My Wish List Part 5: Why Jarome Iginla is the Pittsburgh Penguins Player I Want on the Buffalo Sabres

facebooktwitterreddit

April 23, 2013; Pittsburgh, PA, USA; Pittsburgh Penguins right wing

Jarome Iginla

(12) on the ice before playing the Buffalo Sabres at the CONSOL Energy Center. Mandatory Credit: Charles LeClaire-USA TODAY Sports

In this, the fifth part of my wish list series in which I examine one player from each NHL team who I would love to see play for the Sabres, I break my own rules (sort of) and discuss a superstar who is not a realistic option (sort of).

Jarome Iginla, Forward

This choice isn’t about what Jarome Iginla can give the Sabres on the ice.  Sure, he’s contributing to the Penguins right now – 5 goals, 4 assists in only 11 games – but a lot of that you chalk up to the fact that he has been temporarily rejuvenated by both a change of scenery, and the fact that he has a legitimate chance to win Lord Stanley’s Cup.  Iginla is in the twilight of his career, and any team that gets him next year (should he continue playing) will be lucky to get 45 points out of him.
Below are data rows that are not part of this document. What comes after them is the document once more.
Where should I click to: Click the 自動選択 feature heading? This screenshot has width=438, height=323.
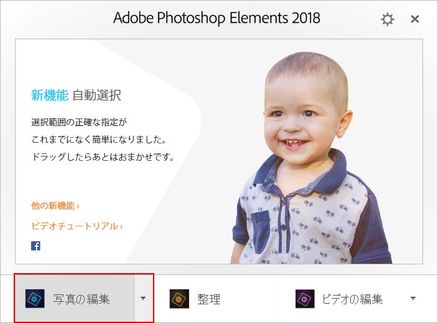(x=96, y=95)
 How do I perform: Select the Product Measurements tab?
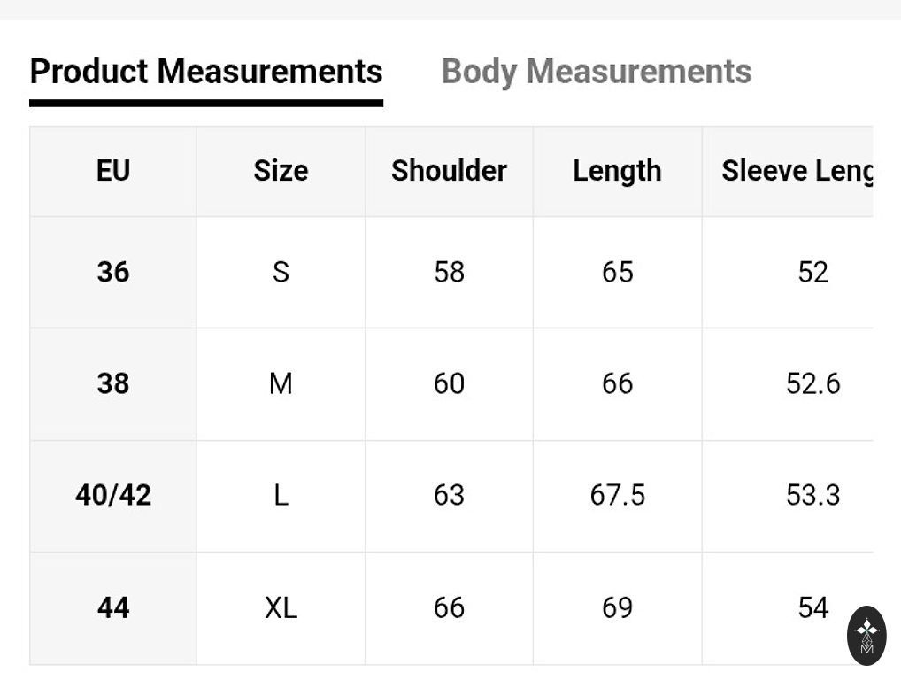[x=206, y=72]
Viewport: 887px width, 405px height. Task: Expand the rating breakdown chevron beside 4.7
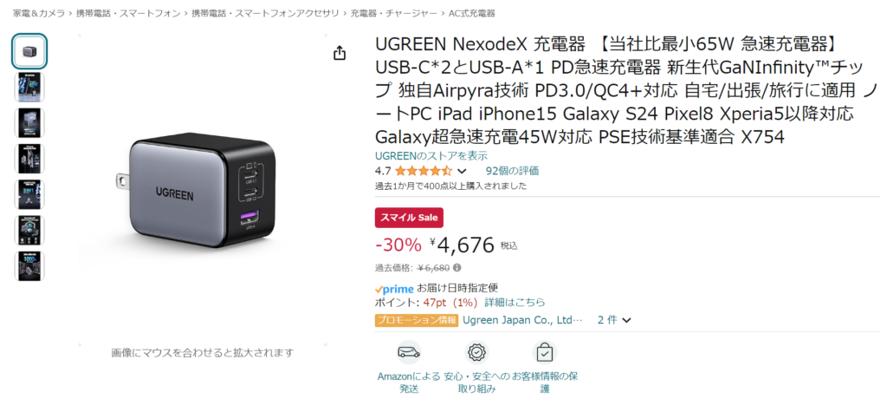(462, 171)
Why do I want an aging superstar like Iginla on the Sabres, then?  Are we not hoping the Sabres clear out some of the dead wood they already have?  My reasoning is pretty simple: I do not feel the Buffalo Sabres have the culture of winning that is necessary to become a legitimate contender.  I am excited by the young players that they have, and I feel the Sabres have the potential to become a great team for years to come.  However, I do not feel that there is anyone currently in the Buffalo Sabres organization who has experienced enough success to be able to bring a cockiness, a swagger, a feeling that Buffalo should be expected to win, to the locker room.   From top to bottom, there is no one working for the Sabres today who can boast that they know what it takes to win, what it feels like to win, and as a result, the Sabres do not have a culture of winning.  Alumni Plaza is a great idea – but every team has history.  Winning teams have tradition.

Buffalo has history.  That is not enough.

Jarome Iginla carries with him his own personal culture of winning.  He was a member of a WHL team, the Kamloops Blazers, that won consecutive Memorial Cups.  He led all scorers in the 1996 World Junior Ice Hockey Championships in 1996, when Team Canada won gold.  He has brought home Olympic gold medals twice, in 2002 and 2010, as a member of Team Canada.  No, he hasn’t won a Stanley Cup –yet.  He’s simply won everything else, and done his damnedest to carry his old team, the Calgary Flames, into the playoffs five times despite never really having a championship-caliber team assembled around him.

Are there other players on the Penguins who could help the Buffalo Sabres develop a culture of winning in the locker room?  Yes – but no one more respected than Iginla.  (And no one who will be moving any time soon, either.)   He’s been called on of the most “classy guys in the league” by Trevor Linden, one of those guys who “knows how to win” by Wade Redden, and a player who”doesn’t come around very often” by Pittsburgh GM ray Shero.  There’s a reason why so many people would be okay with watching Pittsburgh win the Stanley Cup this year: Jarome Iginla.  Does any player in hockey deserve a Stanley Cup more?  Many, myself included, would answer, “No.”  He has given the sport of hockey everything there is to give, and he is universally respected.  He’ll forever be remembered as a winner, even if he never lifts the Cup, and that’s saying something.

Argue with me all you want, but I believe that even one year with Iginla in the locker room, guiding and leading young players such as

Cody Hodgson

,

Mikhail Grigorenko

, etc., would be worth every cent the Sabres would have to pay to lure him into the fold.